- _Task statement_: In full and without alteration, write out the lines below.

Saved entries:
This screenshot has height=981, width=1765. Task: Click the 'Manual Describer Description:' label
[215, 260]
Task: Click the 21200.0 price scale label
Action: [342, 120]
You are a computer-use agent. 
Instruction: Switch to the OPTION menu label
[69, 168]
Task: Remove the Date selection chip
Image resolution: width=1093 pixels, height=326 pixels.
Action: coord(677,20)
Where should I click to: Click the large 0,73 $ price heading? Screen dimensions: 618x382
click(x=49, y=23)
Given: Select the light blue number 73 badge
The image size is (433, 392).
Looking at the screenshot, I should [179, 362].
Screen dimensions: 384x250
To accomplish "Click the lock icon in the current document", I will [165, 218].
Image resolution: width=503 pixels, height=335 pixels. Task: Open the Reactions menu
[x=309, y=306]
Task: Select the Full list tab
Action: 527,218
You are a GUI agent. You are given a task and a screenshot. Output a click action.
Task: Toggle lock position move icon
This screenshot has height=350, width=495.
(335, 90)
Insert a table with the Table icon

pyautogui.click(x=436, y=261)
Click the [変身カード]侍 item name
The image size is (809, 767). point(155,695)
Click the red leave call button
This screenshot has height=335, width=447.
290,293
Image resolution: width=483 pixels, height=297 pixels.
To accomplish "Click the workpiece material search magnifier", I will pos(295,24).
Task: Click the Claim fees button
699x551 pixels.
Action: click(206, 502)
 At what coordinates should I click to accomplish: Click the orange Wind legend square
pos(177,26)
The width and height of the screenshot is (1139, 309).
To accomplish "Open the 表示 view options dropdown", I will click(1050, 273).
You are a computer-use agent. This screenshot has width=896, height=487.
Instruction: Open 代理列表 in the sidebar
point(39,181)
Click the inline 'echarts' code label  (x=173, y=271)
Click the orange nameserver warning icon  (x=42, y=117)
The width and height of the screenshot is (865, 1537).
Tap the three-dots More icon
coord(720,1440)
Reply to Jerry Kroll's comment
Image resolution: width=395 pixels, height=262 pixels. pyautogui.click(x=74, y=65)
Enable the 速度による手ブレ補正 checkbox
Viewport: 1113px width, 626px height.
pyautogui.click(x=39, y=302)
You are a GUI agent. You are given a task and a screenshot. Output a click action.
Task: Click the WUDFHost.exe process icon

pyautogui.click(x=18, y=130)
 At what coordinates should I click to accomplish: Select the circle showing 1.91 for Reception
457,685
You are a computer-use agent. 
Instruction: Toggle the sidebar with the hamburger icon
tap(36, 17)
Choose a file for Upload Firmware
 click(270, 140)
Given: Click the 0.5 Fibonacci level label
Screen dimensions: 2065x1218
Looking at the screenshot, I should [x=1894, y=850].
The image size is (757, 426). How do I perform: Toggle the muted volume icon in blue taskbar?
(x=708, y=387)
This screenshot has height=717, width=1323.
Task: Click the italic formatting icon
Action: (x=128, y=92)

- _Answer to this exercise_:
This screenshot has height=981, width=1765. Task: Click the 'Manual Describer Description:' label
[215, 260]
Task: Click the 21200.0 price scale label
Action: [342, 120]
You are a computer-use agent. 
Instruction: Switch to the OPTION menu label
[69, 168]
Task: Remove the Date selection chip
Image resolution: width=1093 pixels, height=326 pixels.
Action: coord(677,20)
Where should I click to: Click the large 0,73 $ price heading? Screen dimensions: 618x382
click(x=49, y=23)
Given: Select the light blue number 73 badge
The image size is (433, 392).
Looking at the screenshot, I should [179, 362].
Screen dimensions: 384x250
To accomplish "Click the lock icon in the current document", I will [165, 218].
Image resolution: width=503 pixels, height=335 pixels. Task: Open the Reactions menu
[x=309, y=306]
Task: Select the Full list tab
Action: 527,218
You are a GUI agent. You are given a task and a screenshot. Output a click action.
Task: Toggle lock position move icon
This screenshot has height=350, width=495.
(335, 90)
Insert a table with the Table icon

pyautogui.click(x=436, y=261)
Click the [変身カード]侍 item name
The image size is (809, 767). point(155,695)
Click the red leave call button
This screenshot has height=335, width=447.
290,293
Image resolution: width=483 pixels, height=297 pixels.
To accomplish "Click the workpiece material search magnifier", I will pos(295,24).
Task: Click the Claim fees button
699x551 pixels.
Action: click(206, 502)
 At what coordinates should I click to accomplish: Click the orange Wind legend square
pos(177,26)
The width and height of the screenshot is (1139, 309).
To accomplish "Open the 表示 view options dropdown", I will click(1050, 273).
You are a computer-use agent. This screenshot has width=896, height=487.
Instruction: Open 代理列表 in the sidebar
point(39,181)
Click the inline 'echarts' code label  (x=173, y=271)
Click the orange nameserver warning icon  (x=42, y=117)
The width and height of the screenshot is (865, 1537).
Tap the three-dots More icon
coord(720,1440)
Reply to Jerry Kroll's comment
Image resolution: width=395 pixels, height=262 pixels. pyautogui.click(x=74, y=65)
Enable the 速度による手ブレ補正 checkbox
Viewport: 1113px width, 626px height.
pyautogui.click(x=39, y=302)
You are a GUI agent. You are given a task and a screenshot. Output a click action.
Task: Click the WUDFHost.exe process icon

pyautogui.click(x=18, y=130)
 At what coordinates should I click to accomplish: Select the circle showing 1.91 for Reception
457,685
You are a computer-use agent. 
Instruction: Toggle the sidebar with the hamburger icon
tap(36, 17)
Choose a file for Upload Firmware
 click(270, 140)
Given: Click the 0.5 Fibonacci level label
Screen dimensions: 2065x1218
Looking at the screenshot, I should [x=1894, y=850].
The image size is (757, 426). How do I perform: Toggle the muted volume icon in blue taskbar?
(x=708, y=387)
This screenshot has height=717, width=1323.
Task: Click the italic formatting icon
Action: (x=128, y=92)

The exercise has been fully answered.